After following the instructions in your article I think I must be going wrong somewhere as I get 
	
	



```
%: Too many arguments
```
 is that possibly because I am using too many return, linefeed and formfeed instructions?

I also then get on a subsequent line 
	
	



```
lpr: stdin: empty input file
```
. 

Perhaps I am being thick but would having CUPS installed interfere with the lpd? (I made sure to disable the CUPS daemon however).

Or is it time that I moved on and looked at adding a filter? I did look up the printer at Kyocera's website and found that it doesn't appear to support PostScript. There were specific Linux PPDs (which I assume they meant for use in CUPS). I noted that when I used Ubuntu it used the Gutenprint driver, unsure if that is relevant.

Printers are not my area of expertise so many thanks once again for your help.


----------



## wblock@ (Oct 23, 2013)

Having CUPS installed but not running should not interfere.

Please show the entries in /etc/printcap and the commands that produced the errors above.


----------



## spanglefox (Oct 23, 2013)

Well I got _something_ to print. Just. I went back to the machine and /etc/printcap was strewn with typing errors and I corrected these.

I managed to `cat /etc/rc.conf | lpr`and the printer printed part of the file. I am assuming because no `\r\n\f` that it just saw the spaces as one long continued line?

However, the `% printf "This is a test\r\n\f\" | lpr` I still get both the errors. I also tried `%printf` just in case I misread the article and there was no space.

I edited the default /etc/printcap file and for brevity have omitted the hashed vales:


```
lp:\
	:lp=/dev/lpt0:\
	:sh:\
	:mx#0:\
	:sd=/var/spool/lpd/lp:\
	:lf=/var/log/lpd-errs:
```

Sadly the printer itself has defeated me by now blinking with red lights telling me there is a printer jam. I tried unjamming it and there is nothing there so I will have to wait to speak to its owner on Monday before I can attempt to print again.

Using a bit of logic I cat'd /var/spool/lpd/lp/status which did eventually state that the it was up and running and printing.

As a separate question once the printer is installed can it be shared by Samba?
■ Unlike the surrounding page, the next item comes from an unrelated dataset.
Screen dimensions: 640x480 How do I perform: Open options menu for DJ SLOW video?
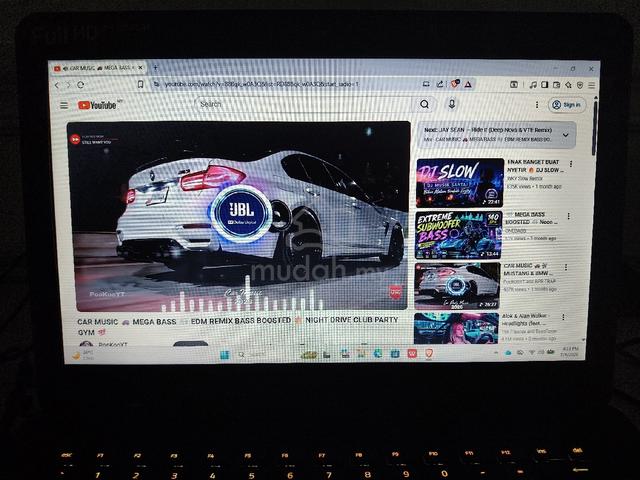point(571,164)
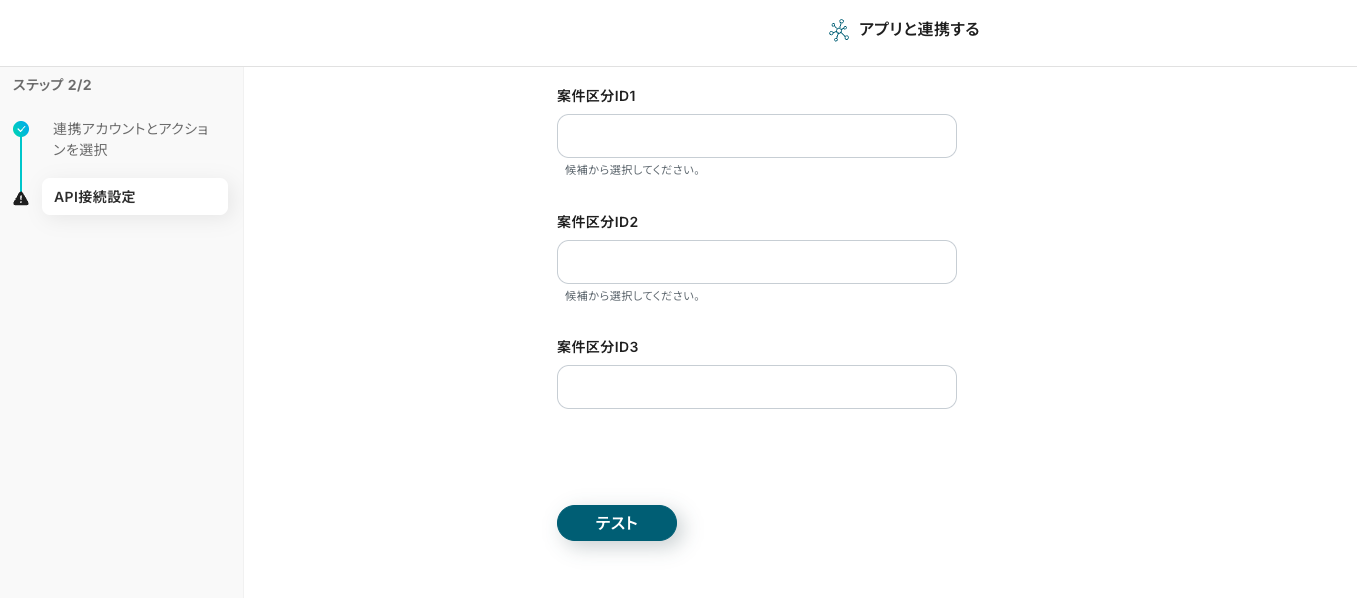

I am using the computer as a thin client for Remote Desktop Services and will need to share via Samba or be able to forward to a Remote Desktop Connection.


----------



## wblock@ (Oct 23, 2013)

spanglefox said:
			
		

> I managed to `cat /etc/rc.conf | lpr`and the printer printed part of the file.



Too much work, just use `lpr /etc/rc.conf`.



> I am assuming because no `\r\n\f` that it just saw the spaces as one long continued line?



Sorry, not sure what you mean there.



> However, the `% printf "This is a test\r\n\f\" | lpr` I still get both the errors. I also tried `%printf` just in case I misread the article and there was no space.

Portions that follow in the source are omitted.